Lamon did get your deeds. I went with him to the office, got them, and put them in his hands myself.

Yours very truly,

A. Lincoln.

In June, 1857, Judge Douglas made a speech at Springfield, in which he attempted to vindicate the wisdom and fairness of the law under which the people of Kansas were about to choose delegates to a convention to be held at Lecompton to frame a State constitution. He declared with emphasis, that, if the Free-State party refused to vote at this election, they alone would be blamable for the proslavery constitution which might be formed. The Free-State men professed to have a vast majority,—"three-fourths," "four-fifths," "nine-tenths," of the voters of Kansas. If these wilfully staid away from the polls, and allowed the minority to choose the delegates and make the constitution, Mr. Douglas thought they ought to abide the result, and not oppose the constitution adopted. Mr. Douglas's speech indicated clearly that he himself would countenance no opposition to the forthcoming Lecompton Convention, and that he would hold the Republican politicians responsible if the result failed to be satisfactory to them.

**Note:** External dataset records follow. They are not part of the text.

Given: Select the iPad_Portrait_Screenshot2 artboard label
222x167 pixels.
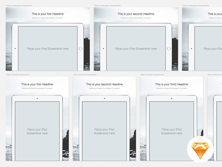Looking at the screenshot, I should tap(85, 75).
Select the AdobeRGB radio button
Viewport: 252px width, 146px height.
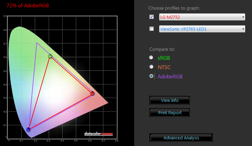pyautogui.click(x=151, y=76)
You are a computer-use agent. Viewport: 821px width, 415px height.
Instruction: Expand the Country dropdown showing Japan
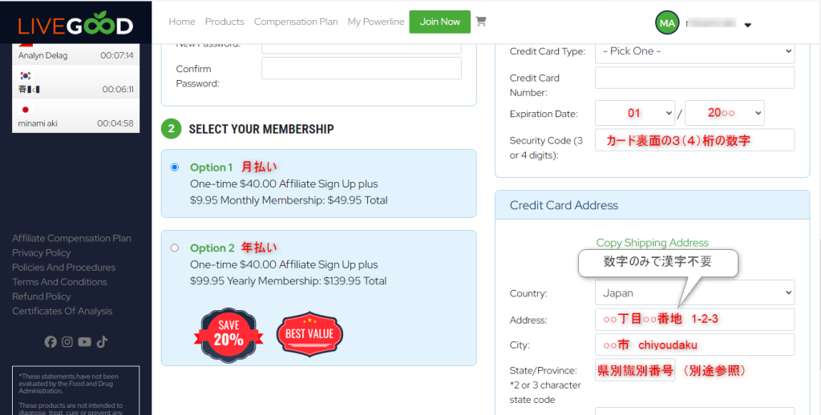pyautogui.click(x=695, y=292)
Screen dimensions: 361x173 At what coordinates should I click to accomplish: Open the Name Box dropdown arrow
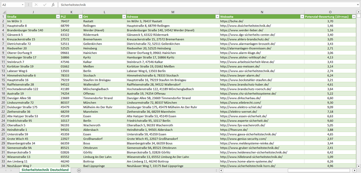(x=23, y=5)
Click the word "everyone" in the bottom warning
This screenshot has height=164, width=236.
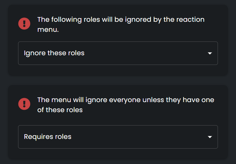[x=125, y=100]
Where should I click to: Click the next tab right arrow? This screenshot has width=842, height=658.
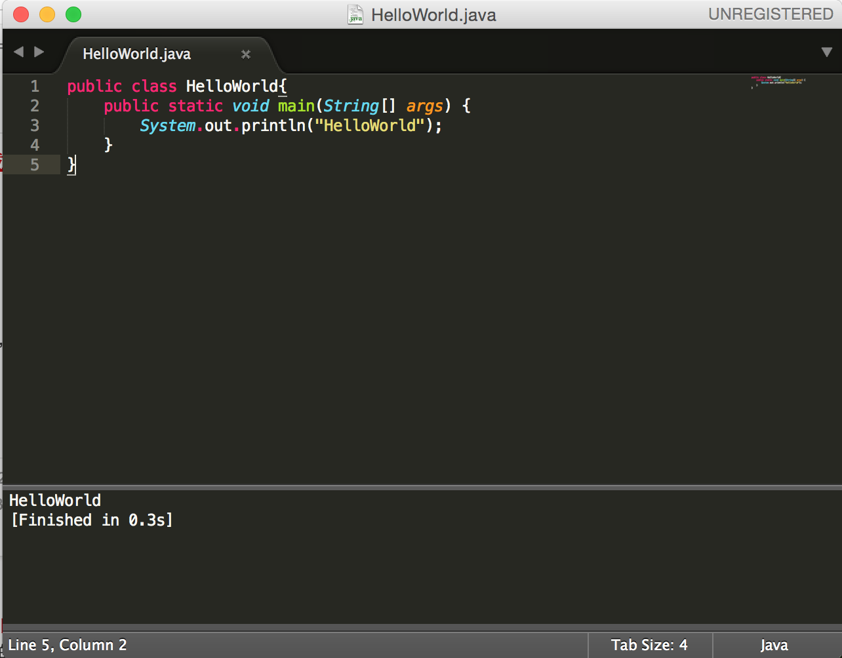tap(39, 52)
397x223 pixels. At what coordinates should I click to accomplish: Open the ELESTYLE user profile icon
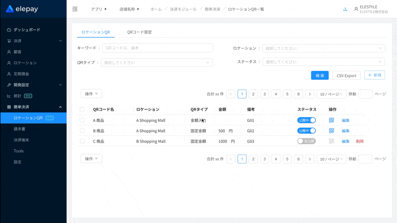[x=356, y=9]

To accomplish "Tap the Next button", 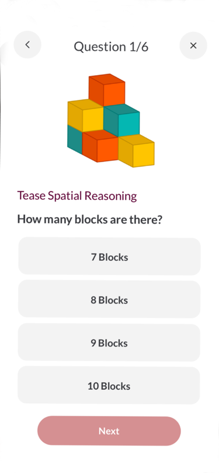I will click(x=109, y=431).
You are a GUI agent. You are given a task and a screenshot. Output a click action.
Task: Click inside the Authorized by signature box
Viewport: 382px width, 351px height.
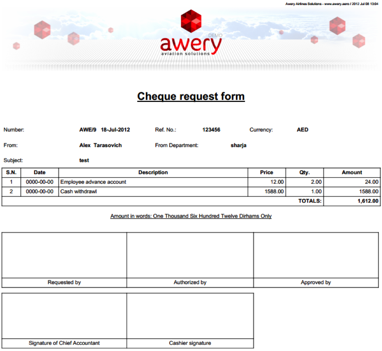190,255
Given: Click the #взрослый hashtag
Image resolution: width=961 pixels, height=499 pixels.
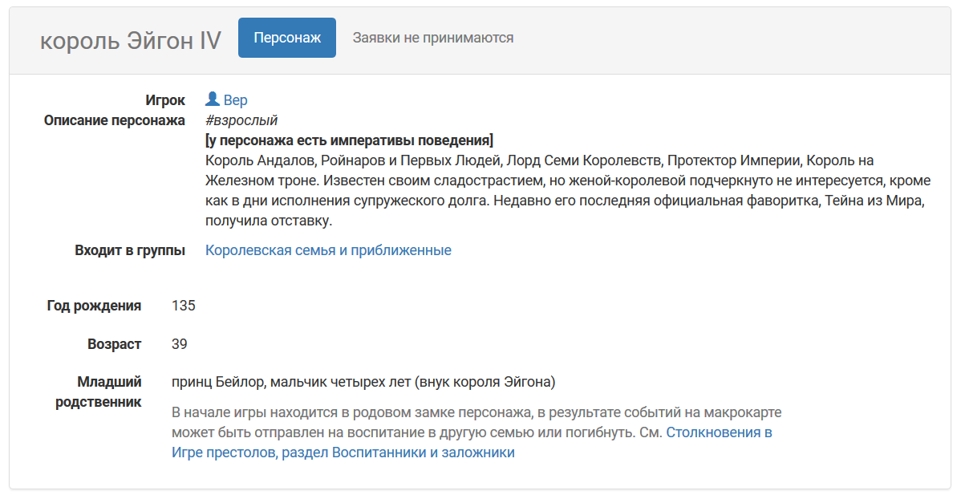Looking at the screenshot, I should [x=241, y=120].
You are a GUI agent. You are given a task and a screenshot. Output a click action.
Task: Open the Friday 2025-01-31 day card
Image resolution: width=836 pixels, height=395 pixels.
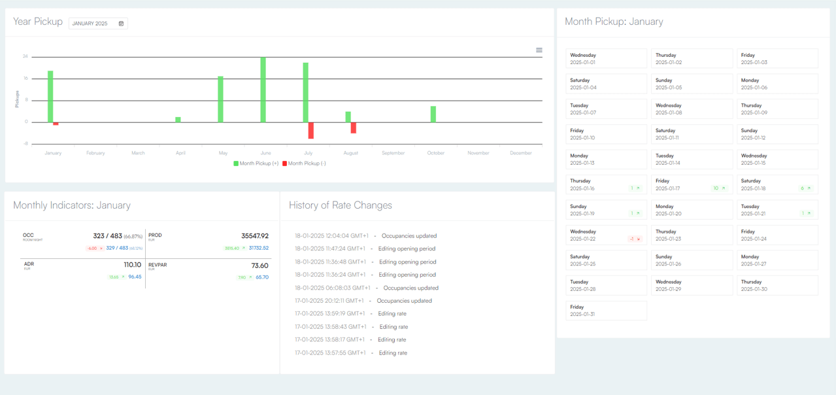coord(606,311)
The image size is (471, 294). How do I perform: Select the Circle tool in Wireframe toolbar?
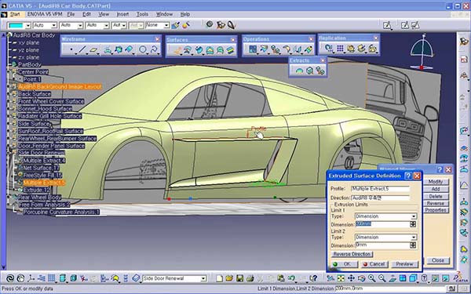(x=143, y=49)
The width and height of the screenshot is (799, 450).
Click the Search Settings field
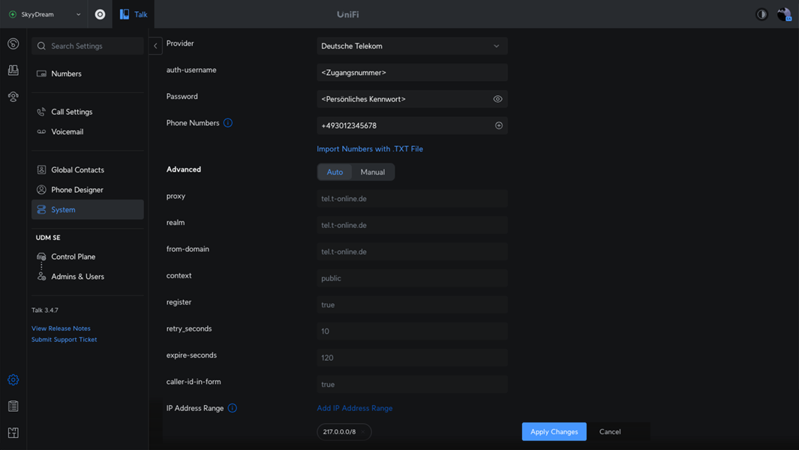click(x=88, y=47)
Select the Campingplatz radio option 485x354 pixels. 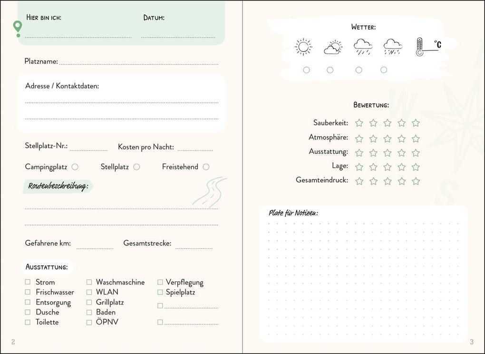click(x=75, y=167)
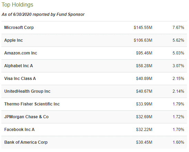This screenshot has height=152, width=189.
Task: Click Bank of America Corp
Action: 26,142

Judge Douglas seldom spoke in that region without provoking a reply from his constant and vigilant antagonist. Mr. Lincoln heard this speech with a critical ear, and then, waiting only for a printed report of it, prepared a reply to be delivered a few weeks later. The speeches were neither of them of much consequence, except for the fact that Judge Douglas seemed to have plainly committed himself in advance to the support of the Lecompton Constitution. Mr. Lincoln took that much for granted; and, arguing from sundry indications that the election would be fraudulently conducted, he insisted that Mr. Douglas himself, as the author of the Kansas-Nebraska Bill, and the inventor of "popular sovereignty," had made this "outrage" possible. He did not believe there were any "Free-State Democrats" in Kansas to make it a Free State without the aid of the Republicans, whom he held to be a vast majority of the population. The latter, he contended, were not all registered; and, because all were not registered, he thought none ought to vote. But Mr. Lincoln advised no bloodshed, no civil war, no roadside assassinations. Even if an incomplete registry might justify a majority of the people in an obstinate refusal to participate in the regulation of their own affairs, it certainly would not justify them in taking up arms to oppose all government in the Territory; and Mr. Lincoln did not say so. We have seen already how, in the "little speech" reported by Mr. Herndon, he deprecated "all physical rebellions" in this country, and applied his views to this case.

Mr. Lincoln also discussed the Dred-Scott Decision at some length; and, while doing so, disclosed his firm belief, that, in some respects, such as "life, liberty, and the pursuit of happiness," the negroes were made by the Declaration of Independence the equals of white men. But it did not follow from this that he was in favor of political or social equality with them. "There is," said he, "a natural disgust in the minds of nearly all the white people to the idea of an indiscriminate amalgamation of the white and black races; and Judge Douglas evidently is basing his chief hope upon the chances of his being able to appropriate the benefit of this disgust to himself. If he can, by much drumming and repeating, fasten the odium of that idea upon his adversaries, he thinks he can struggle through the storm. He therefore clings to his hope, as a drowning man to the last plank. He makes an occasion for lugging it in from the opposition to the Dred-Scott Decision. He finds the Republicans insisting that the Declaration of Independence includes all men,—black as well as white; and forthwith he boldly denies that it includes negroes at all, and proceeds to argue gravely, that all who contend it does, do so only because they want to vote, eat, sleep, and marry with negroes. Now, I protest against the counterfeit logic which concludes, that, because I do not want a black woman for a slave, I must necessarily want her for a wife. I need not have her for either. I can just leave her alone. In some respects, she certainly is not my equal; but in her natural right to eat the bread she earns with her own hands, without asking leave of any one else, she is my equal, and the equal of all others."